• Leasehold Pack

    By Guest on 17th Jun 2015

    My offer was accepted on a leasehold property. My solicitor has requested a leasehold pack from the seller's solicitors and is adamant the seller should pay. The seller has refused to pay for this pack and said we should contact the Management Company ourselves. My solicitor said this is unusual and a sign the seller is uncooperative, and that I should withdraw. I am not sure if this is correct advice.

  • 2 Answers

    By Guest on 17/06/2015

    The information your solicitor is requesting is information that should always be obtained when buying a leasehold property.

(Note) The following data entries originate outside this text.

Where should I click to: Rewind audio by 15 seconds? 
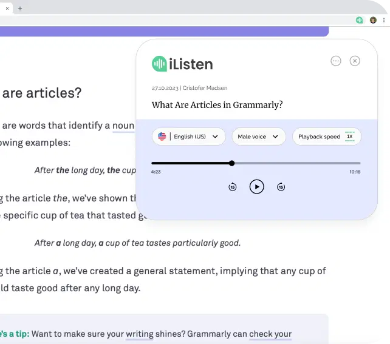233,187
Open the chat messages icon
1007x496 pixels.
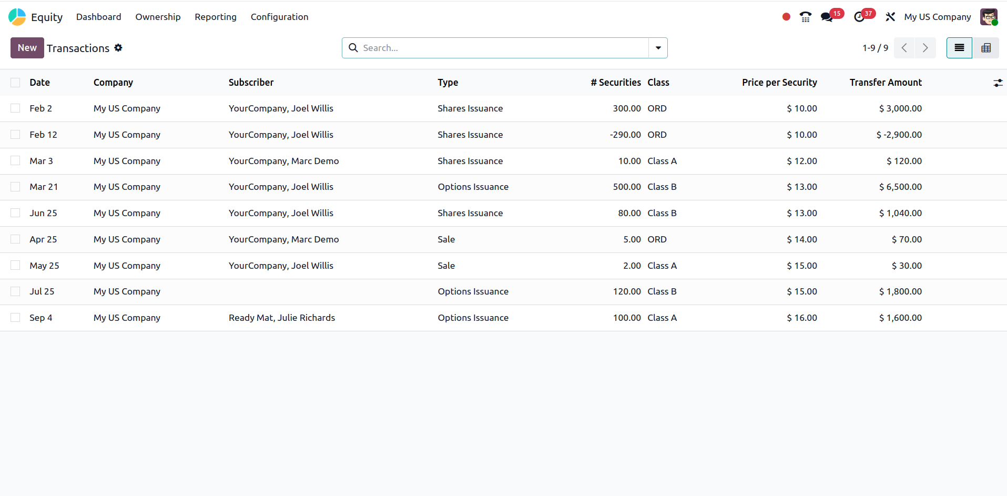(x=827, y=17)
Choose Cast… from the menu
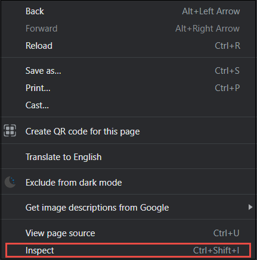Viewport: 257px width, 260px height. coord(128,105)
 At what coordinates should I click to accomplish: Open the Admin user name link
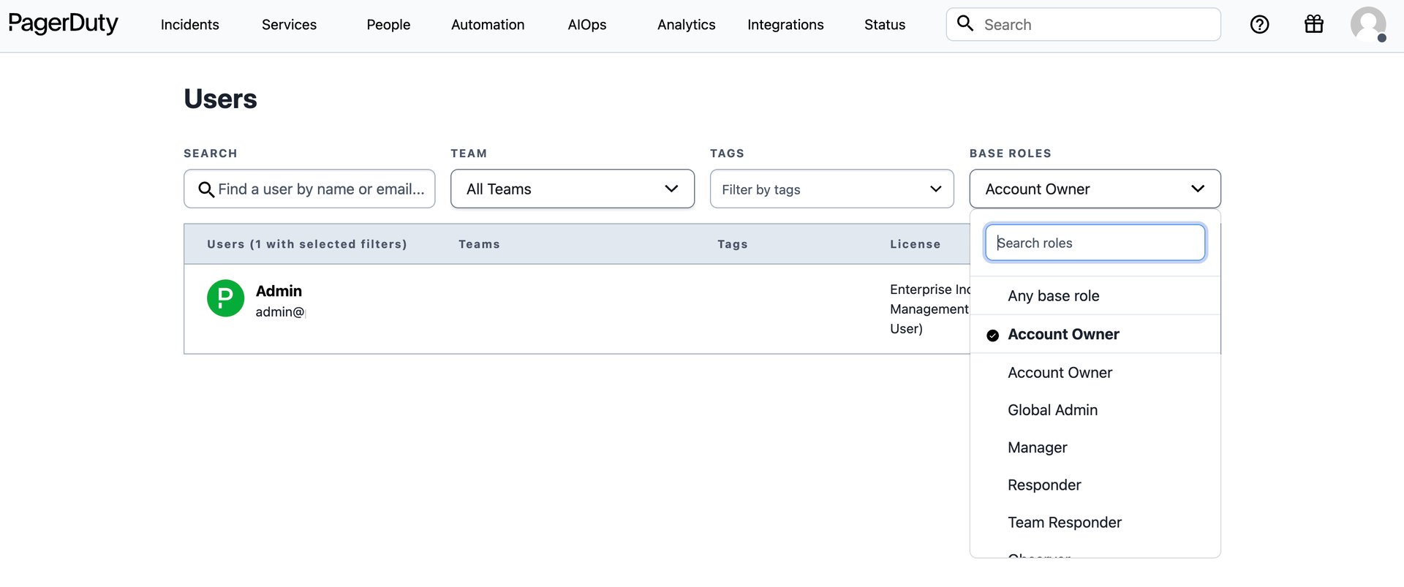[x=279, y=291]
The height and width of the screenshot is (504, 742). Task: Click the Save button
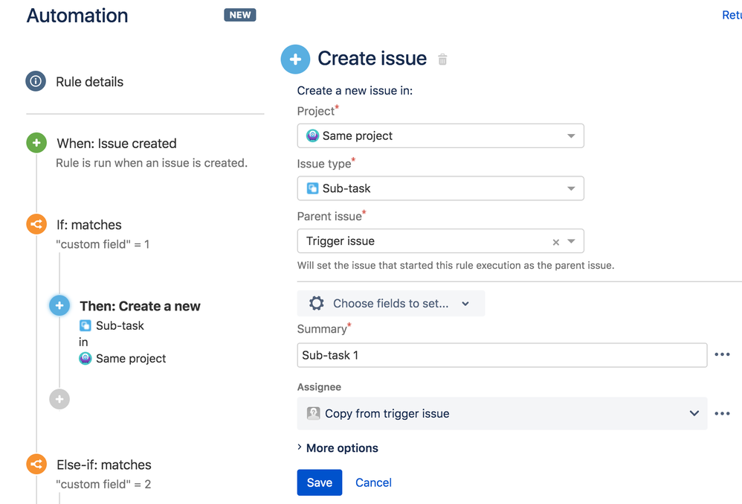pyautogui.click(x=319, y=482)
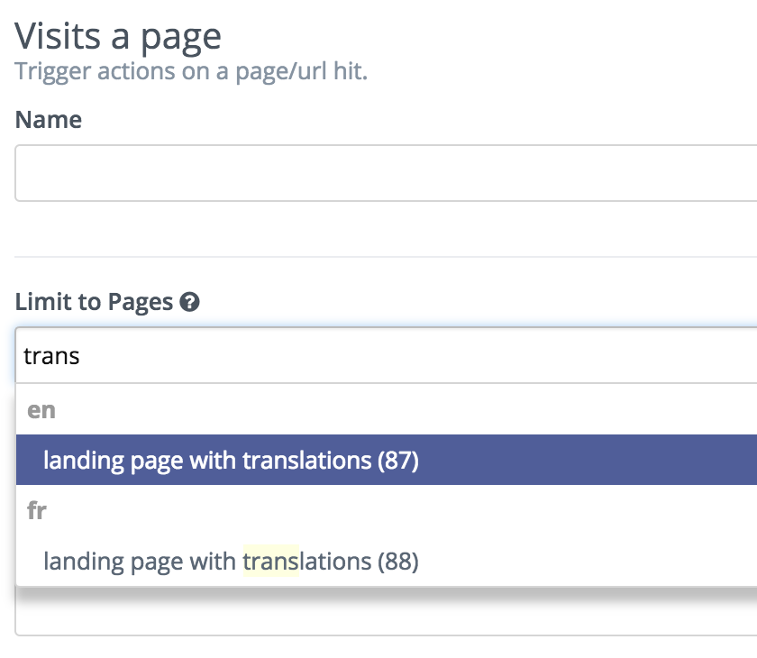Click the Limit to Pages label
This screenshot has width=757, height=658.
pos(94,302)
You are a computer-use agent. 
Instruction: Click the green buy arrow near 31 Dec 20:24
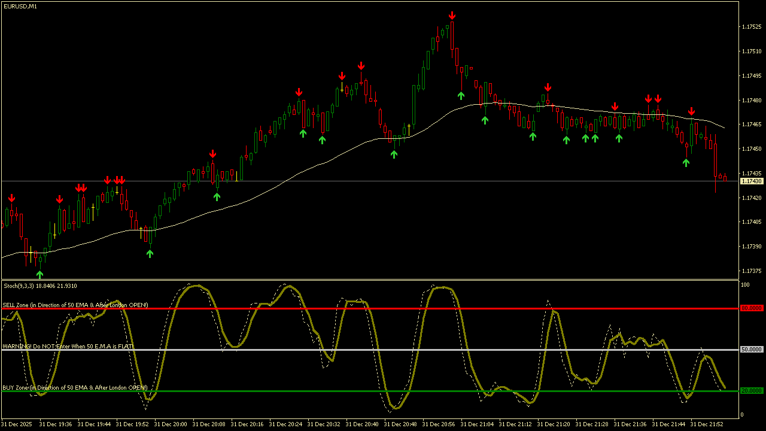[302, 133]
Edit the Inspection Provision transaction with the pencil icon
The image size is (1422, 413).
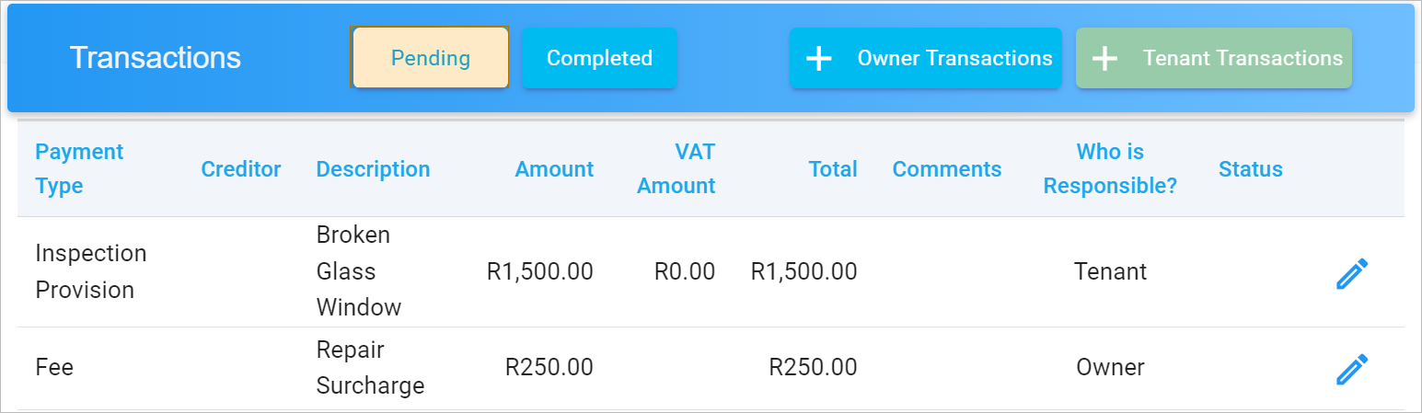click(x=1352, y=273)
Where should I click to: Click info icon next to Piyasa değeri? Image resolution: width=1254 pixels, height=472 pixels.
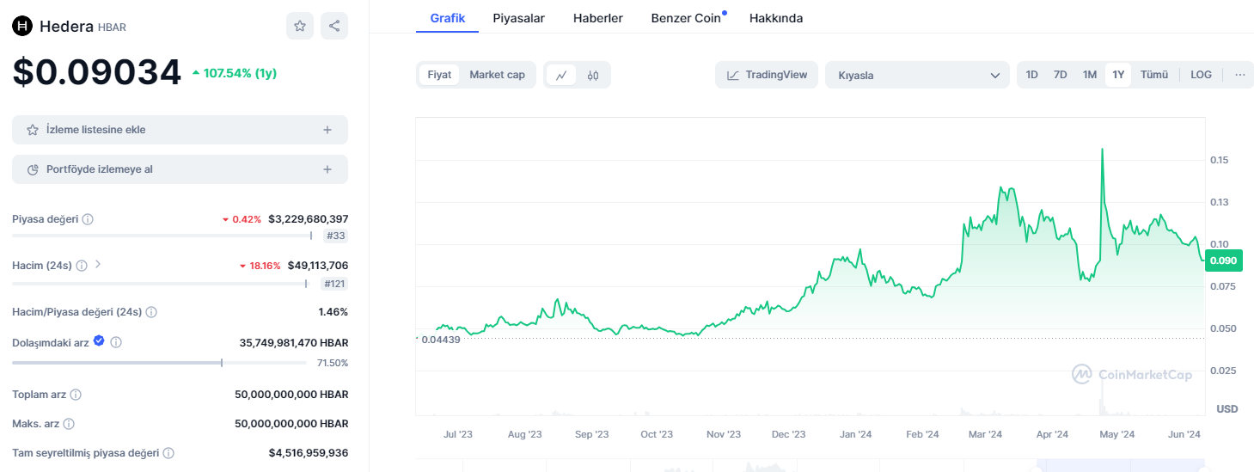(88, 219)
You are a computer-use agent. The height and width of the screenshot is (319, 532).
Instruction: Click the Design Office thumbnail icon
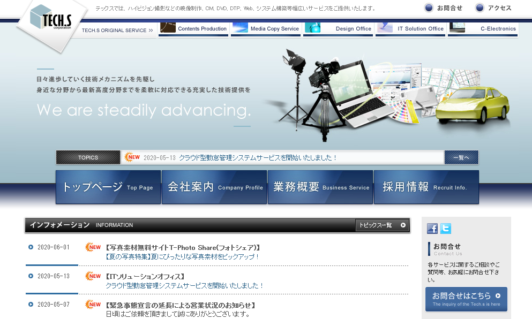pyautogui.click(x=312, y=28)
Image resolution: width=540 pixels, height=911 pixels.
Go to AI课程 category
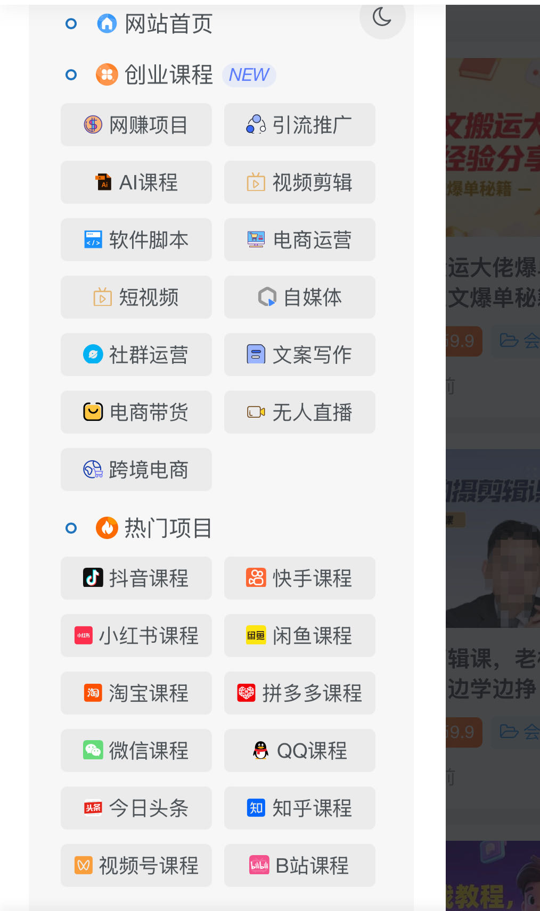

It is usual for the seller to pay and indeed it is very likely that your seller's would have had to pay for it when your seller bought the property, so your seller's refusal to pay is on the face of it unreasonable but could be attributable to any number of factors - it could be he can't afford it, he could have been forced to pay when he bought it, he could be receiving bad advice from his solicitor or he could just be tight fisted. Even if he is "uncooperative" this is not necessarily a barrier to a successful purchase and I do think your solicitor is overstepping the mark is recommending you don't proceed as a consequence of circumstances which have nothing to do with the quality of the legal title. A conveyancer's role is to investigate the legal title, make various protocol searches and enquiries and present the facts so that his client can make an informed decision. He should not be telling a buyer not to proceed, at most if because of some title defect or surrounding issue he does not think that the property is worth the purchase price or is not fit for the purpose which his client intends to use it he should say so. An uncooperative seller can certainly delay a sale and in extreme cases can be fatal to a transaction but it is not necessarily so. If you want the property enough to take the hit on the management company's fee and there is nothing fundamentally wrong with it you should proceed. I would course add the caveat that I am assuming there are no other adverse circumstances beyond those you have described.

  • By Guest on 18/06/2015

    Thank you very much for your detailed answer. There is a lot there for me to think about. You have identified my dilemma.
    Just to clarify on your last point: I do not think that there are other adverse circumstances affecting my solicitor's advice. However, in the specific case, it would not surprise me if the seller was behind with service charges and / or other payments.